Antiapoptotic and stress-induced proapoptotic signaling molecules by protein array. A, TSH but not N-mAb activated multiple antiapoptotic proteins including Bclx/L, Bclxs/L, cyclins (A, B1, and D1), PCNA, and cell cycle-related proteins. Both TSH and Tab-16 failed to activate Bcl-2. B, N-mAb activated stress-induced DNA damage proteins including p53, p73, breast cancer type 1 susceptibility protein (BRCA1), and retinoblastoma (Rb). Tab-16 also activated many proapoptotic proteins, importantly Bcl-2-associated X protein (Bax) and cyclin-dependent kinase inhibitors. TSH did the opposite.

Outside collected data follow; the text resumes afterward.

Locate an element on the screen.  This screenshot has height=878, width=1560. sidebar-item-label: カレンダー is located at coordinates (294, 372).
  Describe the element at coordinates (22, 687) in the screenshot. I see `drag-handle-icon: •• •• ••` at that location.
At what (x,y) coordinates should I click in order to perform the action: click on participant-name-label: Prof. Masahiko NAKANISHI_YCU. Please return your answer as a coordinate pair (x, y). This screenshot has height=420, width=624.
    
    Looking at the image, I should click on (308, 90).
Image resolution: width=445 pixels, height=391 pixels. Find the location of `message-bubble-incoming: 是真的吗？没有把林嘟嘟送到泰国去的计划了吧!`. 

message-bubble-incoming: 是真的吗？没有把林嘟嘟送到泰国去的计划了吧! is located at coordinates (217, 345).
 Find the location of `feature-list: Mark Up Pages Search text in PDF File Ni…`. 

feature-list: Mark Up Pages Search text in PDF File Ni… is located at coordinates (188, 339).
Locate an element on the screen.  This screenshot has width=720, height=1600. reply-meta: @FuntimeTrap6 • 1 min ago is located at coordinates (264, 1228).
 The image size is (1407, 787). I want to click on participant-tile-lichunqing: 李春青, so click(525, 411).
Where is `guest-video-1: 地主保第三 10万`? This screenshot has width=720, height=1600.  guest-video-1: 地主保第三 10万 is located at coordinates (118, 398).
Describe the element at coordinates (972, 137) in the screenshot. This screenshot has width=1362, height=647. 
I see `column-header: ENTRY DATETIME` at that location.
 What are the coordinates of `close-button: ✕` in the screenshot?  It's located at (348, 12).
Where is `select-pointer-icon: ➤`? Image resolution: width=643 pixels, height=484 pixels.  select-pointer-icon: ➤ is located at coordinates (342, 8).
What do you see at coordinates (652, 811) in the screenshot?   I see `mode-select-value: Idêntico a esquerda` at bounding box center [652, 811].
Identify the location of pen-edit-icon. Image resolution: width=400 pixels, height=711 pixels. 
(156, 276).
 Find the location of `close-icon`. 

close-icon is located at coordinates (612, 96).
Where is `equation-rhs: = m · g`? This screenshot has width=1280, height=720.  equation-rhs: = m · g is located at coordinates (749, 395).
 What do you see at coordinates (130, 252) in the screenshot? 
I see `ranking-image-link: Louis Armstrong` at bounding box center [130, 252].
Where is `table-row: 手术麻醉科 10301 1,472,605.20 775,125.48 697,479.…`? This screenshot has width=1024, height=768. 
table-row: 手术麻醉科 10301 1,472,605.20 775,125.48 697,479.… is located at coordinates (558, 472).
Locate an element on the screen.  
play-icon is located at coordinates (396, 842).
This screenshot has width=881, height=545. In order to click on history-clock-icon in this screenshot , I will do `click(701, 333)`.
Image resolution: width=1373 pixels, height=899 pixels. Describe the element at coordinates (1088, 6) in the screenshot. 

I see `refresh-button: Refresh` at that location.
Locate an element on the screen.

C, N-mAb activated DNA stress (Rad23B), mitochondrial stress (SOD-Mn), hemeoxygenase (HO2), heat-shock p70-related protein (Hsc70), and stress-induced endoplasmic reticulum protein (glucose regulated protein 94). The TSH effect was minor.

Figure 6

Oxidative stress or ROS in cells detected by spectrofluorometry. A, N-mAbs and H₂O₂ activated ROS, whereas control Ab and medium alone did not. ROS was observed by relative fluorescent units (RFU) stained with H₂DCF-DA. In contrast, TSH reduced ROS activity dose dependently. The highest activity of ROS was observed at the highest concentration of the N-mAbs (10 μg/ml) and H₂O₂ (40 μm). B, FRTL-5 cells were also stained with H₂R123 (a ROS indicator) and observed under the microscope. Tab-16 (a) and H₂O₂ (c) activated ROS as determined by a clear increase in green fluorescent intensity, whereas such change was not seen with control mAb (b). Both spectrofluorometry and microscopy were repeated twice in duplicate.